Guinness World Records restores arcade legend Billy Mitchell’s world recordsrecord
Guinness World Records has restored arcade legend Billy Mitchell’s five historic world records. These records were smashed after Twin Galaxies accused the arcade player of cheating. According to Guinness, there is not enough evidence.
Guinness World Records editor-in-chief Craig Glenday says the decision was made after Mitchell appealed to the organization. In investigating the claims, Guinness World Records again looked at the evidence, interviewed new eyewitnesses and asked experts for gameplay analysis and hardware verification. Ultimately, there was not enough evidence for a unanimous disqualification for the Guinness World Records board. In these cases, according to Glenday, Guinness World Records goes back to the decision that was made when the records were set, which in this case means that the records are restored.
In a response, Billy Mitchell says to celebrate the decision. When he was “falsely accused” in 2018, he said he shook his head at “how this could happen.” “But I didn’t shake my head for long.
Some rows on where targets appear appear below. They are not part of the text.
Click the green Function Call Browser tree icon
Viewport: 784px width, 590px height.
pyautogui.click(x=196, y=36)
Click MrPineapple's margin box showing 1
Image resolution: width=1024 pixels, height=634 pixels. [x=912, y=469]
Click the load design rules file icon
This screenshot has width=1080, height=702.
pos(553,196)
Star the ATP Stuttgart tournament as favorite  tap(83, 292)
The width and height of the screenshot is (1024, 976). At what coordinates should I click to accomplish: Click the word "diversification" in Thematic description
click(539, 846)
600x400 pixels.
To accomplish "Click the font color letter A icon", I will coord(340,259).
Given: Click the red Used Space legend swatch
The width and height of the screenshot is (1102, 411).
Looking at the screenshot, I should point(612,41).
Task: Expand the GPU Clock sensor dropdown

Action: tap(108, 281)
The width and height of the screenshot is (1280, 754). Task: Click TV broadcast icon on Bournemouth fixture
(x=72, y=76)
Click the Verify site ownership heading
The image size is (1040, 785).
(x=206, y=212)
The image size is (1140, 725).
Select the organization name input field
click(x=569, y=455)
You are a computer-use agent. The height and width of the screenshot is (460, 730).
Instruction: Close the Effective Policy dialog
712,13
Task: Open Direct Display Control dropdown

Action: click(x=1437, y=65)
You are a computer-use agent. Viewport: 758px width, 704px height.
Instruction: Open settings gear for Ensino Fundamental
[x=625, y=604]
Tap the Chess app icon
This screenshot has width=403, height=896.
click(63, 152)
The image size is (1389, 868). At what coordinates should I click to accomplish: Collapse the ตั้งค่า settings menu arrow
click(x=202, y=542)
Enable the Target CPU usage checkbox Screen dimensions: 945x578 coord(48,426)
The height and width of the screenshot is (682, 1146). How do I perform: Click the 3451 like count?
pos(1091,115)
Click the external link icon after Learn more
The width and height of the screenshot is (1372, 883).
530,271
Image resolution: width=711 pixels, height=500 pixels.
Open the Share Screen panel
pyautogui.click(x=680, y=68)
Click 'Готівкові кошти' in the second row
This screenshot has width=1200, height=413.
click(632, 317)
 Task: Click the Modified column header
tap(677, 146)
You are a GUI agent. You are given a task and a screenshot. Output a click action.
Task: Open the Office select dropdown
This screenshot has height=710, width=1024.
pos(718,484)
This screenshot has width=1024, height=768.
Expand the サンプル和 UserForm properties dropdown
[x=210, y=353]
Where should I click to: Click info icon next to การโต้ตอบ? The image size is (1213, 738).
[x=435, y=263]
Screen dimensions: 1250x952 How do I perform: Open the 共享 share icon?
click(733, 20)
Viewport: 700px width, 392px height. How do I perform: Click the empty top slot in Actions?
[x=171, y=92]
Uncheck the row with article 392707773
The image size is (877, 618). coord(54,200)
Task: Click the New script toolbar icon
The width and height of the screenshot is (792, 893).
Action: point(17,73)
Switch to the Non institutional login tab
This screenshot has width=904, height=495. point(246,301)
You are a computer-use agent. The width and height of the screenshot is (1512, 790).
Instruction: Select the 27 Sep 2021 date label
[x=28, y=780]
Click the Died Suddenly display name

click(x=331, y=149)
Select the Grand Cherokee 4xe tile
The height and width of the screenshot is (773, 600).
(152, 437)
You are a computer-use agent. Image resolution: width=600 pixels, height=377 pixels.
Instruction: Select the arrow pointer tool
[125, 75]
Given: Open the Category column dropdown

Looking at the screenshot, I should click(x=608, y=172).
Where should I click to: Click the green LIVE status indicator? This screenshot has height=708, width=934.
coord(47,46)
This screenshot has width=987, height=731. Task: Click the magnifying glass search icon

My support system simply wouldn’t allow it. They said never give up.” So Mitchell started collecting all the historical evidence and gathering new material. “While collecting, I started playing. I started to ask myself. Am I really that good? Could I reach the same level of play that I had for so many years?”
This came to a head last year, according to Mitchell, when he said he did so again twenty years after he achieved a perfect Pac-Man score. Also this time in arcade hall Funspot, where two decades earlier he was the first player to get this perfect score at Pac-Man. He forwarded this proof to Guinness World Records.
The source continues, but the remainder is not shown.